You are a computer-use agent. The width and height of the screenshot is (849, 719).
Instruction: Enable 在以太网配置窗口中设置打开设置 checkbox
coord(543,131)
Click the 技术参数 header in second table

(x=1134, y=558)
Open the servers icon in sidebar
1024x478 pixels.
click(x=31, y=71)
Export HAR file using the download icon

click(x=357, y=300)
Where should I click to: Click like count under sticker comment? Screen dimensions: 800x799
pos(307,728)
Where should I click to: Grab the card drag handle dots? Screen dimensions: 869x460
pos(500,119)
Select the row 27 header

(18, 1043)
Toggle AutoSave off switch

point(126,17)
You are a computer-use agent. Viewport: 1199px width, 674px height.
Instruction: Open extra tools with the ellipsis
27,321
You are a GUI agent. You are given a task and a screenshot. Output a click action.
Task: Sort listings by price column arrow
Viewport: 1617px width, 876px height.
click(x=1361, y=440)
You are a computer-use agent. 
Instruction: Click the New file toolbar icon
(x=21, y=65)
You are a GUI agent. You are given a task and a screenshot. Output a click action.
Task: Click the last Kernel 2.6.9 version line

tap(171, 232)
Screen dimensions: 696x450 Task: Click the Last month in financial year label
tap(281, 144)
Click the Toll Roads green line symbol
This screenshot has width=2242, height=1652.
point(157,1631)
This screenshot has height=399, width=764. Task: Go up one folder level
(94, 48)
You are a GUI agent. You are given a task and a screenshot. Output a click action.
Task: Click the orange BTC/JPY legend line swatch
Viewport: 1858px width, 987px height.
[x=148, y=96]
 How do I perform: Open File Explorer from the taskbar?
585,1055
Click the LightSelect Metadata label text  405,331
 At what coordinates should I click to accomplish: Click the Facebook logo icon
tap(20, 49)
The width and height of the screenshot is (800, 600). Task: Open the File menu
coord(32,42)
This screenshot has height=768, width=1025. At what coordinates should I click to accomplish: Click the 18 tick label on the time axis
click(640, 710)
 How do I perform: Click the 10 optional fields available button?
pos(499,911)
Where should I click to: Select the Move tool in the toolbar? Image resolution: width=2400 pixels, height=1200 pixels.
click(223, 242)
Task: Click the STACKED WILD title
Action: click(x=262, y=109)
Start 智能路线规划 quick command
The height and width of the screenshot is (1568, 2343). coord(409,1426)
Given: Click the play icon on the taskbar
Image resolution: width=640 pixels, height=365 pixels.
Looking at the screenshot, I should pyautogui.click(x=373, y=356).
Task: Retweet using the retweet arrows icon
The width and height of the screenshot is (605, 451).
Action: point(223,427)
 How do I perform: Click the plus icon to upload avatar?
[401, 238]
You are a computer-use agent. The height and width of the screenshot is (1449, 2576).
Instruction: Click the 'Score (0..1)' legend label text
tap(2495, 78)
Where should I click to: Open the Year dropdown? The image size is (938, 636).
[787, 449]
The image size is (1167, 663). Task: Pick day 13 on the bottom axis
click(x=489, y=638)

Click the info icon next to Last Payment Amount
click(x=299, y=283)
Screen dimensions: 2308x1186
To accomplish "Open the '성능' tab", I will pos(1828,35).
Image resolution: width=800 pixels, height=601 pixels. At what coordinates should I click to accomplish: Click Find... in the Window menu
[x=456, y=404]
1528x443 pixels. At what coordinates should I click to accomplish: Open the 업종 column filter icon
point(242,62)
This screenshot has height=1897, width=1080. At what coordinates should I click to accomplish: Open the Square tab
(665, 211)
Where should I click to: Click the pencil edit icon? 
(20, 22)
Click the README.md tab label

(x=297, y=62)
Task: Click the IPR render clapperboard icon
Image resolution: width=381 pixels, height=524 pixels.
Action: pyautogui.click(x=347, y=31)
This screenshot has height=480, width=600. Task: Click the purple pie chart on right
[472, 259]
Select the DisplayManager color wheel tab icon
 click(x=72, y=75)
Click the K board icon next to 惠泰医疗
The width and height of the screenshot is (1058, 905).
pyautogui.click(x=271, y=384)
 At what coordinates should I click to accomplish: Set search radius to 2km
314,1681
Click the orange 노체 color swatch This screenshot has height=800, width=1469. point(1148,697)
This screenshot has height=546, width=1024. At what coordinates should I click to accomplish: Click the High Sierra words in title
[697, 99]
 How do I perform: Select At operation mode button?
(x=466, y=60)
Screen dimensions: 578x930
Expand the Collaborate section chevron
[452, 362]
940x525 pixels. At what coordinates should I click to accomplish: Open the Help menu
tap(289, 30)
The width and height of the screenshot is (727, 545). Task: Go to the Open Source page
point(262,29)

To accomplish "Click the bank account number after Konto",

====

Rewrite every line of the entries above as a numbered list, leaving out blank lines.

1. You are a computer-use agent. The width and height of the screenshot is (849, 719).
2. Instruction: Enable 在以太网配置窗口中设置打开设置 checkbox
3. coord(543,131)
4. Click the 技术参数 header in second table
5. (x=1134, y=558)
6. Open the servers icon in sidebar
7. 1024x478 pixels.
8. click(x=31, y=71)
9. Export HAR file using the download icon
10. click(x=357, y=300)
11. Where should I click to: Click like count under sticker comment? Screen dimensions: 800x799
12. pos(307,728)
13. Where should I click to: Grab the card drag handle dots? Screen dimensions: 869x460
14. pos(500,119)
15. Select the row 27 header
16. (18, 1043)
17. Toggle AutoSave off switch
18. point(126,17)
19. You are a computer-use agent. Viewport: 1199px width, 674px height.
20. Instruction: Open extra tools with the ellipsis
21. 27,321
22. You are a GUI agent. You are given a task and a screenshot. Output a click action.
23. Task: Sort listings by price column arrow
24. Viewport: 1617px width, 876px height.
25. click(x=1361, y=440)
26. You are a computer-use agent. 
27. Instruction: Click the New file toolbar icon
28. (x=21, y=65)
29. You are a GUI agent. You are given a task and a screenshot. Output a click action.
30. Task: Click the last Kernel 2.6.9 version line
31. tap(171, 232)
32. Screen dimensions: 696x450 Task: Click the Last month in financial year label
33. tap(281, 144)
34. Click the Toll Roads green line symbol
35. This screenshot has width=2242, height=1652.
36. point(157,1631)
37. This screenshot has height=399, width=764. Task: Go up one folder level
38. (94, 48)
39. You are a GUI agent. You are given a task and a screenshot. Output a click action.
40. Task: Click the orange BTC/JPY legend line swatch
41. Viewport: 1858px width, 987px height.
42. [x=148, y=96]
43.  How do I perform: Open File Explorer from the taskbar?
44. 585,1055
45. Click the LightSelect Metadata label text  405,331
46.  At what coordinates should I click to accomplish: Click the Facebook logo icon
47. tap(20, 49)
48. The width and height of the screenshot is (800, 600). Task: Open the File menu
49. coord(32,42)
50. This screenshot has height=768, width=1025. At what coordinates should I click to accomplish: Click the 18 tick label on the time axis
51. click(640, 710)
52.  How do I perform: Click the 10 optional fields available button?
53. pos(499,911)
54. Where should I click to: Select the Move tool in the toolbar? Image resolution: width=2400 pixels, height=1200 pixels.
55. click(223, 242)
56. Task: Click the STACKED WILD title
57. Action: click(x=262, y=109)
58. Start 智能路线规划 quick command
59. The height and width of the screenshot is (1568, 2343). coord(409,1426)
60. Given: Click the play icon on the taskbar
61. Image resolution: width=640 pixels, height=365 pixels.
62. Looking at the screenshot, I should pyautogui.click(x=373, y=356).
63. Task: Retweet using the retweet arrows icon
64. The width and height of the screenshot is (605, 451).
65. Action: point(223,427)
66.  How do I perform: Click the plus icon to upload avatar?
67. [401, 238]
68. You are a computer-use agent. The height and width of the screenshot is (1449, 2576).
69. Instruction: Click the 'Score (0..1)' legend label text
70. tap(2495, 78)
71. Where should I click to: Open the Year dropdown? The image size is (938, 636).
72. [787, 449]
73. The image size is (1167, 663). Task: Pick day 13 on the bottom axis
74. click(x=489, y=638)
75. Click the info icon next to Last Payment Amount
76. click(x=299, y=283)
77. Screen dimensions: 2308x1186
78. To accomplish "Open the '성능' tab", I will pos(1828,35).
79. Image resolution: width=800 pixels, height=601 pixels. At what coordinates should I click to accomplish: Click Find... in the Window menu
80. [x=456, y=404]
81. 1528x443 pixels. At what coordinates should I click to accomplish: Open the 업종 column filter icon
82. point(242,62)
83. This screenshot has height=1897, width=1080. At what coordinates should I click to accomplish: Open the Square tab
84. (665, 211)
85. Where should I click to: Click the pencil edit icon? 
86. (20, 22)
87. Click the README.md tab label
88. (x=297, y=62)
89. Task: Click the IPR render clapperboard icon
90. Image resolution: width=381 pixels, height=524 pixels.
91. Action: pyautogui.click(x=347, y=31)
92. This screenshot has height=480, width=600. Task: Click the purple pie chart on right
93. [472, 259]
94. Select the DisplayManager color wheel tab icon
95.  click(x=72, y=75)
96. Click the K board icon next to 惠泰医疗
97. The width and height of the screenshot is (1058, 905).
98. pyautogui.click(x=271, y=384)
99.  At what coordinates should I click to accomplish: Set search radius to 2km
100. 314,1681
101. Click the orange 노체 color swatch This screenshot has height=800, width=1469. point(1148,697)
102. This screenshot has height=546, width=1024. At what coordinates should I click to accomplish: Click the High Sierra words in title
103. [697, 99]
104.  How do I perform: Select At operation mode button?
105. (x=466, y=60)
106. Screen dimensions: 578x930
107. Expand the Collaborate section chevron
108. [452, 362]
109. 940x525 pixels. At what coordinates should I click to accomplish: Open the Help menu
110. tap(289, 30)
111. The width and height of the screenshot is (727, 545). Task: Go to the Open Source page
112. point(262,29)
113. To accomplish "Click the bank account number after Konto",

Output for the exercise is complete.